:: Instructions to follow ::
Replace "Screen dimensions" with "Display size" in the records from the first line through the line containing "tap(44, 90)", changing nothing else. Give back only those lines.

:: Material to process ::
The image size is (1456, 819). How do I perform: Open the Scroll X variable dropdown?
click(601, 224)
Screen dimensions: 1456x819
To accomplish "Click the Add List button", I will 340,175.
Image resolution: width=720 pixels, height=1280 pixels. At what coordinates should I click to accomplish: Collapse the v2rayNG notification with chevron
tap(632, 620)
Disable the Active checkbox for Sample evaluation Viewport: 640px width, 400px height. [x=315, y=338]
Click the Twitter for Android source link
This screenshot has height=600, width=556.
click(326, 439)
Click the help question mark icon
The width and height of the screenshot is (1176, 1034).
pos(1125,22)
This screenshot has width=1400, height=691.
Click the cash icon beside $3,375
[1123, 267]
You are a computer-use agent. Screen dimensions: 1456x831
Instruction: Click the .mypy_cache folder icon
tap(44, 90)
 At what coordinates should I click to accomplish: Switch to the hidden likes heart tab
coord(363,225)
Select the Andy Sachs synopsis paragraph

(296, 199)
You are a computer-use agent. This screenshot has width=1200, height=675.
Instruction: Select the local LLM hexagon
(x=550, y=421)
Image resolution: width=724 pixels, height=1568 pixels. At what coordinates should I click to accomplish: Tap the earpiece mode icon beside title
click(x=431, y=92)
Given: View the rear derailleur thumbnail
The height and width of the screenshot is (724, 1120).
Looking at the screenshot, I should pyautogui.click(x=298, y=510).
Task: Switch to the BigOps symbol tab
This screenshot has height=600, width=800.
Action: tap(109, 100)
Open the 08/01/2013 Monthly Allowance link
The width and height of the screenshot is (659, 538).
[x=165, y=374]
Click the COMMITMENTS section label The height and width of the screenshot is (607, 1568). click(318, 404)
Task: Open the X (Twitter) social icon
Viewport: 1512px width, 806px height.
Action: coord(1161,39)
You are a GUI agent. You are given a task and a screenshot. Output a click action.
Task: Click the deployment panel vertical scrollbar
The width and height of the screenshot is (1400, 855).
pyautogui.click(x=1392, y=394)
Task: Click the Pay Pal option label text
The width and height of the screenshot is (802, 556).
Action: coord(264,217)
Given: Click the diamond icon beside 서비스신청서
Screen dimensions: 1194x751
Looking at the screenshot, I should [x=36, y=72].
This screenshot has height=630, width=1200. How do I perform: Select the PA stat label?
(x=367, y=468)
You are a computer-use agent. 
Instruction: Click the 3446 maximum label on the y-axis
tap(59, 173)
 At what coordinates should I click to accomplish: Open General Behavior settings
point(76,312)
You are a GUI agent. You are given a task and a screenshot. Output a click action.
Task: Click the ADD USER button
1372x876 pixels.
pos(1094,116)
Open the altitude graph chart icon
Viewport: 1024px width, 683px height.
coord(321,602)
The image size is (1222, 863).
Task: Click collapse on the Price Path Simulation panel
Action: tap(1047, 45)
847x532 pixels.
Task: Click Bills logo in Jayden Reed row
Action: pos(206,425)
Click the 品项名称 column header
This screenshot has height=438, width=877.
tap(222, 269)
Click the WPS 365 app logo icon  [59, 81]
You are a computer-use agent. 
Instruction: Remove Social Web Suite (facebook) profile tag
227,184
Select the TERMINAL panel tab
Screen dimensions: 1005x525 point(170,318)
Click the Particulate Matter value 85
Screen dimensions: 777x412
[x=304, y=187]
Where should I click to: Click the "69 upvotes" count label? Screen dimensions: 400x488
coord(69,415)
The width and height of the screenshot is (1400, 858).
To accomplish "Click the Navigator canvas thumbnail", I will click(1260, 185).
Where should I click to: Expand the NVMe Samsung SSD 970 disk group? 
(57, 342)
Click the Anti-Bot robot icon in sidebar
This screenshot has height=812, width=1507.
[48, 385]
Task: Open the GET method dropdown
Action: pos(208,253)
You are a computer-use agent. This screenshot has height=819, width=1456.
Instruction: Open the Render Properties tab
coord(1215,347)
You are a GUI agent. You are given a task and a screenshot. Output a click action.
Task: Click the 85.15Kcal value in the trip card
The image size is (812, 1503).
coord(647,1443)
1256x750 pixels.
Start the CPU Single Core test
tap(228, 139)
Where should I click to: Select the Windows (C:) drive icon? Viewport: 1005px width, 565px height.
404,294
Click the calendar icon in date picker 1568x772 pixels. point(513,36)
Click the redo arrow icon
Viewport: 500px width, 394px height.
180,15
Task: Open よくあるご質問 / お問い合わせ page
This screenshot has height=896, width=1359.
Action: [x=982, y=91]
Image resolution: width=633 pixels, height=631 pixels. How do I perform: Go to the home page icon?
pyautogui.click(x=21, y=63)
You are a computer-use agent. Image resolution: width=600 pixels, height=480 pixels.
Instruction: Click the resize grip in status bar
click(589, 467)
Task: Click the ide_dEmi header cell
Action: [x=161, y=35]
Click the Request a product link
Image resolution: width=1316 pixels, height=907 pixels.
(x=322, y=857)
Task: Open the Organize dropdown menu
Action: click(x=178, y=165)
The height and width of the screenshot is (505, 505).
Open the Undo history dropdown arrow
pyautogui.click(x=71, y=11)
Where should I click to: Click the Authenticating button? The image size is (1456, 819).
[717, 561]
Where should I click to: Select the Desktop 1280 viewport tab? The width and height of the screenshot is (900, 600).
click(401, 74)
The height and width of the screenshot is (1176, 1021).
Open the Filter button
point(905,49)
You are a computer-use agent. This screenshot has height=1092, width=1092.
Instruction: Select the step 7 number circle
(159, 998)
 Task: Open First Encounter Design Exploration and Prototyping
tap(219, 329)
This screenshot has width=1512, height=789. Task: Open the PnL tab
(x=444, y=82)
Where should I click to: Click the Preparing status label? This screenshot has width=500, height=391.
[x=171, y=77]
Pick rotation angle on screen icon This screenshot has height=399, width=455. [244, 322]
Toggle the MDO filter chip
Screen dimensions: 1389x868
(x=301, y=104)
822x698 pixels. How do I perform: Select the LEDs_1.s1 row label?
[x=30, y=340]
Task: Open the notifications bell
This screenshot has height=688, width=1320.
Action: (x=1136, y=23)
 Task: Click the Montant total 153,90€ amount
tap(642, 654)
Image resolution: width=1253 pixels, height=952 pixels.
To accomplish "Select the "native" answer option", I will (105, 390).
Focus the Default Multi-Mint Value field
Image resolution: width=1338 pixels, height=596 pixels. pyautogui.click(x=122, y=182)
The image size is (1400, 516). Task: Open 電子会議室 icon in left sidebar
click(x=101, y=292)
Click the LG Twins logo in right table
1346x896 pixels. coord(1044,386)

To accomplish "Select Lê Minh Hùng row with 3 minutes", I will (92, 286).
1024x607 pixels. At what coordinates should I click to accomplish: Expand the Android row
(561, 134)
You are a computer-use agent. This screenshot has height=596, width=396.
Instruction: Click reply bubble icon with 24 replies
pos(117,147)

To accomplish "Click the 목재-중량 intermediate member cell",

:: Complete output ::
The image size is (1456, 819). How do I perform: Open the Scroll X variable dropdown?
click(601, 224)
Display size: 1456x819
To accomplish "Click the Add List button", I will 340,175.
Image resolution: width=720 pixels, height=1280 pixels. At what coordinates should I click to accomplish: Collapse the v2rayNG notification with chevron
tap(632, 620)
Disable the Active checkbox for Sample evaluation Viewport: 640px width, 400px height. [x=315, y=338]
Click the Twitter for Android source link
This screenshot has height=600, width=556.
click(326, 439)
Click the help question mark icon
The width and height of the screenshot is (1176, 1034).
pos(1125,22)
This screenshot has width=1400, height=691.
Click the cash icon beside $3,375
[1123, 267]
You are a computer-use agent. Display size: 1456x831
Instruction: Click the .mypy_cache folder icon
tap(44, 90)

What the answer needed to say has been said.